DATA EXTRACTS Start Marker
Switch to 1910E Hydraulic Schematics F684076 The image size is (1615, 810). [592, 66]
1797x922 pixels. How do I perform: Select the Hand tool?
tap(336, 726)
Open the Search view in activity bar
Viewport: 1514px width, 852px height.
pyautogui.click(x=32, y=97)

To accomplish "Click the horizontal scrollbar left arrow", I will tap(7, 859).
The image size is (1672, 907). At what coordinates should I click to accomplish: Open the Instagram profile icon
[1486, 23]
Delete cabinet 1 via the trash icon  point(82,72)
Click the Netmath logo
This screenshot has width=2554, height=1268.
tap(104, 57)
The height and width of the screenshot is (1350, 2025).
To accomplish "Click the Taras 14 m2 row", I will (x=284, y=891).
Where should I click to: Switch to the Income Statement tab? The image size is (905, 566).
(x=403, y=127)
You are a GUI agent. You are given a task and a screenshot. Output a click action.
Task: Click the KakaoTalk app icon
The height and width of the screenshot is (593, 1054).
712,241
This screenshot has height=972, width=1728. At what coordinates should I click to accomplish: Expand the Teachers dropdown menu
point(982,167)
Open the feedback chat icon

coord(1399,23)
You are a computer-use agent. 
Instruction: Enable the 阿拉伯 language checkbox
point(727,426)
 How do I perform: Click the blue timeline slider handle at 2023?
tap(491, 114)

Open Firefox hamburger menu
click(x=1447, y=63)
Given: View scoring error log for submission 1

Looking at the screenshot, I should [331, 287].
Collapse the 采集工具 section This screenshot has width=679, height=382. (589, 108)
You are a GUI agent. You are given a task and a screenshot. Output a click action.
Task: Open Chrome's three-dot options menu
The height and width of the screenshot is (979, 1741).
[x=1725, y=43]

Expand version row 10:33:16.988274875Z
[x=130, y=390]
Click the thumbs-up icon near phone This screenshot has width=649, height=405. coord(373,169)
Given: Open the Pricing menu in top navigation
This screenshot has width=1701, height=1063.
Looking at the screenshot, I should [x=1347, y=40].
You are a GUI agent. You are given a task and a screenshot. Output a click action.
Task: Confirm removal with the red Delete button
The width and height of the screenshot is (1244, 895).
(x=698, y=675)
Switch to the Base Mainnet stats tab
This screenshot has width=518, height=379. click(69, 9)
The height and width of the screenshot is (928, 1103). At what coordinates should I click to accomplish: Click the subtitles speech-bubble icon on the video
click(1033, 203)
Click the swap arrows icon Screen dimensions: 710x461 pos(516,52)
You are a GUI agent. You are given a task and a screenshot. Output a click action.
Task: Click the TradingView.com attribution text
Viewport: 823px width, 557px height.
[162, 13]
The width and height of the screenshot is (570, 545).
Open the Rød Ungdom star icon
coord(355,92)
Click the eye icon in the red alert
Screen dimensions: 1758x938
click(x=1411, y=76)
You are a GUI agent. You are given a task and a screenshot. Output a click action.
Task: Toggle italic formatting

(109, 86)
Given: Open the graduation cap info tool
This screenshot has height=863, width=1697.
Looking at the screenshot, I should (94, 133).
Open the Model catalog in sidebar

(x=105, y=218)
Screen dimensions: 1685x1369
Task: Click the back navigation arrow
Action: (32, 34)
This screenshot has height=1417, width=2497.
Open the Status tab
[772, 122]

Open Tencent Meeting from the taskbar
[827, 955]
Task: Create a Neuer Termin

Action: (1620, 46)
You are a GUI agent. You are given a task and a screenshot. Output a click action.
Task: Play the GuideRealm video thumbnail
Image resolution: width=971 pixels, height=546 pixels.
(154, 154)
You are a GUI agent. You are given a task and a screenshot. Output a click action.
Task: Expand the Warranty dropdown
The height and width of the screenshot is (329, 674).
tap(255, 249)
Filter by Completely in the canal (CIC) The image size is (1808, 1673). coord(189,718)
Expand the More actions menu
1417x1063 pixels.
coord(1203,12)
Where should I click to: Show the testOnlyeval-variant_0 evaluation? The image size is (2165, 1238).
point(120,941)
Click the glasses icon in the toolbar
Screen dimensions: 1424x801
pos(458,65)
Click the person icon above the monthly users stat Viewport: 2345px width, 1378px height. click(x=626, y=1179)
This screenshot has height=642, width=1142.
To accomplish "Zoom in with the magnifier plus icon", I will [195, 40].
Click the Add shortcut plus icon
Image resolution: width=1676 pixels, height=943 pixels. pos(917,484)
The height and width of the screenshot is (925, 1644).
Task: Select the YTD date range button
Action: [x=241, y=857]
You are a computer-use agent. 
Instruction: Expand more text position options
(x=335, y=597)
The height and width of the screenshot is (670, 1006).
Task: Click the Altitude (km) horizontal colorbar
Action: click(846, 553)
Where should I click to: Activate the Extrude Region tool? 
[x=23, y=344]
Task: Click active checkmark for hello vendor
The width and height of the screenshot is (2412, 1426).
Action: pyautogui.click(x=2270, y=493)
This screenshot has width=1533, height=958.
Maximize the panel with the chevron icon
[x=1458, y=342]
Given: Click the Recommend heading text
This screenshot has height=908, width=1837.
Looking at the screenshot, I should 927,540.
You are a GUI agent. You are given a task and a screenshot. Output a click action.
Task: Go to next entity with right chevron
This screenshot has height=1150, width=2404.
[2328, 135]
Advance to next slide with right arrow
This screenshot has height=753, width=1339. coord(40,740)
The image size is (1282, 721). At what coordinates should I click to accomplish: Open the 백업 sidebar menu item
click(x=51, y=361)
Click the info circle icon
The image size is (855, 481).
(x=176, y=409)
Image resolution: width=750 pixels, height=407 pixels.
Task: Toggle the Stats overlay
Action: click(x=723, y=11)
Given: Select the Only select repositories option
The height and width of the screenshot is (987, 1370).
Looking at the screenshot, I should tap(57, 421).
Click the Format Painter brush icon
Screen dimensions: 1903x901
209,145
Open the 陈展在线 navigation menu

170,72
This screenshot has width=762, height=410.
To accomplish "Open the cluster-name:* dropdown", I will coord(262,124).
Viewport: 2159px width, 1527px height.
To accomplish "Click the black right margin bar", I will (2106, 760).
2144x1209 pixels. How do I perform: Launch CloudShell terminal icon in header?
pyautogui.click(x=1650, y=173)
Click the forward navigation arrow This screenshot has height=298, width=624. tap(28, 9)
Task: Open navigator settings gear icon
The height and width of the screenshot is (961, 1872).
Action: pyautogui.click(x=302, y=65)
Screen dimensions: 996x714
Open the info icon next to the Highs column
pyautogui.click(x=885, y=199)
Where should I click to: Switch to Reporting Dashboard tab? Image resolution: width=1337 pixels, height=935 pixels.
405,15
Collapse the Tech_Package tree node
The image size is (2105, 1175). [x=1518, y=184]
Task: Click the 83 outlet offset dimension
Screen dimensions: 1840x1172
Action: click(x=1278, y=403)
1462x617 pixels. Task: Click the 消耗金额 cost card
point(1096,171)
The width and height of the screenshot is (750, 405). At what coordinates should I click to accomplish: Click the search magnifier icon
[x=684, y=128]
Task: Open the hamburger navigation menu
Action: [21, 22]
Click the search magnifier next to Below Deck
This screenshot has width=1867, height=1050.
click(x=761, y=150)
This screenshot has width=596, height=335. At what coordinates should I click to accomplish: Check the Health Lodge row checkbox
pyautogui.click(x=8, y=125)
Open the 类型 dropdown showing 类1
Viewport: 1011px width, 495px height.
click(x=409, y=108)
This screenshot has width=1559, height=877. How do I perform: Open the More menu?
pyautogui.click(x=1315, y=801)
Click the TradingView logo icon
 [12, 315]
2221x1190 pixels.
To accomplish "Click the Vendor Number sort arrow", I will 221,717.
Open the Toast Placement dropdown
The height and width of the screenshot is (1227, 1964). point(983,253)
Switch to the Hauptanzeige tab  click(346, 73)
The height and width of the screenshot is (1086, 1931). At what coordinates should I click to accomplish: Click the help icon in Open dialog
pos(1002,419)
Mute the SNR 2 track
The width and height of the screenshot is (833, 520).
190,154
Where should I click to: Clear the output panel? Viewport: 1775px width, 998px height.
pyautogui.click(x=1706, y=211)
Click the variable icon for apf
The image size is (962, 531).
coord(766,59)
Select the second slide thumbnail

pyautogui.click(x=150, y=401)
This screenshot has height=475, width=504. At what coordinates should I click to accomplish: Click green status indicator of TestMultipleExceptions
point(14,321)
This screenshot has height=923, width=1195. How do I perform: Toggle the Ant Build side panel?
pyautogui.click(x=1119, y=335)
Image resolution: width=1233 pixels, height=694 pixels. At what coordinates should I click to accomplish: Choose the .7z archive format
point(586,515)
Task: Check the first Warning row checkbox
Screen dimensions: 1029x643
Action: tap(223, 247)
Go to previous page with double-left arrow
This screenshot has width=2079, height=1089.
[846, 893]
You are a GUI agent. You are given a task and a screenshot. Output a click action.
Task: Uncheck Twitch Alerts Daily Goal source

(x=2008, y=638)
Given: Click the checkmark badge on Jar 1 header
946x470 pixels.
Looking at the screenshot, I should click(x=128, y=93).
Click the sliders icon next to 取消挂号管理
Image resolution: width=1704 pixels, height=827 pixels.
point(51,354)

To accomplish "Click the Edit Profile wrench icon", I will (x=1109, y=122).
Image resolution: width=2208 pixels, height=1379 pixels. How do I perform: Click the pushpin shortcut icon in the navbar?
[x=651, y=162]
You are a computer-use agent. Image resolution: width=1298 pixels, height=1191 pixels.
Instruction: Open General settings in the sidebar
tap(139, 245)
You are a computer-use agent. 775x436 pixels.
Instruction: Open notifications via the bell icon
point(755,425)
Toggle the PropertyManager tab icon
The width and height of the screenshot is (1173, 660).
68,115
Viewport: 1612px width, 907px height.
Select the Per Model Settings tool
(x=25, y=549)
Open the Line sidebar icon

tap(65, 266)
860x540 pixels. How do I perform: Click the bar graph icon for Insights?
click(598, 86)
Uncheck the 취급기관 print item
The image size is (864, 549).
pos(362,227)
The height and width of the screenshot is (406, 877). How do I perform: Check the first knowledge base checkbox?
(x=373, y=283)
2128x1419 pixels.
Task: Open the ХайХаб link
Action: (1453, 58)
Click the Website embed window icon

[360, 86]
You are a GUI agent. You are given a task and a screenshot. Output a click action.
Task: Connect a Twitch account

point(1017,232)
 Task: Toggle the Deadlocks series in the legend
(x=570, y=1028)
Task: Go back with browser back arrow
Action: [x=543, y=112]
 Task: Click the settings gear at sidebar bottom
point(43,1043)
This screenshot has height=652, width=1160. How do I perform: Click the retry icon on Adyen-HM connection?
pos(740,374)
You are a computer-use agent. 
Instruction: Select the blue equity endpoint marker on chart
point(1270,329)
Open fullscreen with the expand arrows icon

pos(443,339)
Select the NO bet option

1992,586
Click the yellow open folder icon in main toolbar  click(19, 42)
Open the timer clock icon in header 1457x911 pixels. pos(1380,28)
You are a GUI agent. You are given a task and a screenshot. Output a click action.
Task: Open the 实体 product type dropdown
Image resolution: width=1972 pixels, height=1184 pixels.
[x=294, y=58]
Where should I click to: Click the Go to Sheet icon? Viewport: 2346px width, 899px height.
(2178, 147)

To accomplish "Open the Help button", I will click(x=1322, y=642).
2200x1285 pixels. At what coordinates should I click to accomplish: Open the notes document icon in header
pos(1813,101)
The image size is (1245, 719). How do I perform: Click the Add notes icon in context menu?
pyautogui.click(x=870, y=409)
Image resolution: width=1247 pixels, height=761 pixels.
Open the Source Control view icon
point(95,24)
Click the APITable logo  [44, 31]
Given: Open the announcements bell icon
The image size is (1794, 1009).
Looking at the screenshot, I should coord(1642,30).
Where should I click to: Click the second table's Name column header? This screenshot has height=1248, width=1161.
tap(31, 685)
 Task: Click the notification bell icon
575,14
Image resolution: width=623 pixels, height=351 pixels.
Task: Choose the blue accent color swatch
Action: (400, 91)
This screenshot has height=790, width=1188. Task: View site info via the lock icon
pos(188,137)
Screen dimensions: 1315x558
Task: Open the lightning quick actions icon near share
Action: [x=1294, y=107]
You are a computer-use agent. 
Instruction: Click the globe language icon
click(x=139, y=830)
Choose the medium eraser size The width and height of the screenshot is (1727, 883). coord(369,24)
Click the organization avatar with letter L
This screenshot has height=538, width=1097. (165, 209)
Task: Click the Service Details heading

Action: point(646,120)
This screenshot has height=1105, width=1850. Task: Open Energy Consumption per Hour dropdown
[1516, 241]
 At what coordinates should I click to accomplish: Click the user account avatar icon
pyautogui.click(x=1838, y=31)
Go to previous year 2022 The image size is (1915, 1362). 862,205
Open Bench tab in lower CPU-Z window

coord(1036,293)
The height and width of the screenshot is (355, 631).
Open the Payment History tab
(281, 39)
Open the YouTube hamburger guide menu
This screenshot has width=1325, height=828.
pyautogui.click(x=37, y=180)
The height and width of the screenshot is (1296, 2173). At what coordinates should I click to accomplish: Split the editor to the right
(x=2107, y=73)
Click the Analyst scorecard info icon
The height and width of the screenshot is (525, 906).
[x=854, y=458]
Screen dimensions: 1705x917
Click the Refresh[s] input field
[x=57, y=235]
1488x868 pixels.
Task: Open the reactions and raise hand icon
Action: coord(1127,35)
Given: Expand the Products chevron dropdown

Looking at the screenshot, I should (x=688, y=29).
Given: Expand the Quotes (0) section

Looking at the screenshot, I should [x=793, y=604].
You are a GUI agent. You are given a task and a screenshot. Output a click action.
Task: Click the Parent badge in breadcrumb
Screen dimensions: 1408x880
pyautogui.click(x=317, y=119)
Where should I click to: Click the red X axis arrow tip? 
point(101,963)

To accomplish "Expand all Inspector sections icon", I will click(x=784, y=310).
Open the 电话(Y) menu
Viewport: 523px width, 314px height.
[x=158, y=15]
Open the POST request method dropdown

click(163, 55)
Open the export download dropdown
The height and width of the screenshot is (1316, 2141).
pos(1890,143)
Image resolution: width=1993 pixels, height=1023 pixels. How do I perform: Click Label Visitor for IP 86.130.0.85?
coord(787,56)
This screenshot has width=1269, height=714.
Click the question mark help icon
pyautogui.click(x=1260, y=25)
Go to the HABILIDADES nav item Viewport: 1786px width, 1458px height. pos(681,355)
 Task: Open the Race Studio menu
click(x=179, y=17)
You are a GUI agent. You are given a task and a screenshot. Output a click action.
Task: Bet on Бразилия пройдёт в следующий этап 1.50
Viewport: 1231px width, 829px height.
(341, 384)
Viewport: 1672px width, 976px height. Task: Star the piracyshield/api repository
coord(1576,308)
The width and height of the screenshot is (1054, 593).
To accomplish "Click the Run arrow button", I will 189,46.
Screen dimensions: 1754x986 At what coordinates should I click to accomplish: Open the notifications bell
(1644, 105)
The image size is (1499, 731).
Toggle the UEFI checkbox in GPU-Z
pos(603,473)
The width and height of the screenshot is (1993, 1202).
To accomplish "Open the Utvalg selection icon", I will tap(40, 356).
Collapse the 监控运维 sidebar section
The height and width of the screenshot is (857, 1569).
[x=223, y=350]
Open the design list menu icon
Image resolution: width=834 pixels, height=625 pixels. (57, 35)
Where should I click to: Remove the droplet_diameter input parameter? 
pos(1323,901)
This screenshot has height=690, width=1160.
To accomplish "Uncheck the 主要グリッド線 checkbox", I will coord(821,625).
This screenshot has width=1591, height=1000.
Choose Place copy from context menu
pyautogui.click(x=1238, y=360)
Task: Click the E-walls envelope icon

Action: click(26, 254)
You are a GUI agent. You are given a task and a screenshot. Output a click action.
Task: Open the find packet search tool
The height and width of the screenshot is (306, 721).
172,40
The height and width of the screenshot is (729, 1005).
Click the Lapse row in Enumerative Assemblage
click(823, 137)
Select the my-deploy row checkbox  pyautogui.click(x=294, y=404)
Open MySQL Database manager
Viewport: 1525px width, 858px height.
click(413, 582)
DATA EXTRACTS End Marker
GOAL OF THE EXERCISE — Go through the listing above and find each line containing the string "toolbar"; copy those lines.

YOUR RESPONSE —
Click the glasses icon in the toolbar
Click the yellow open folder icon in main toolbar  click(19, 42)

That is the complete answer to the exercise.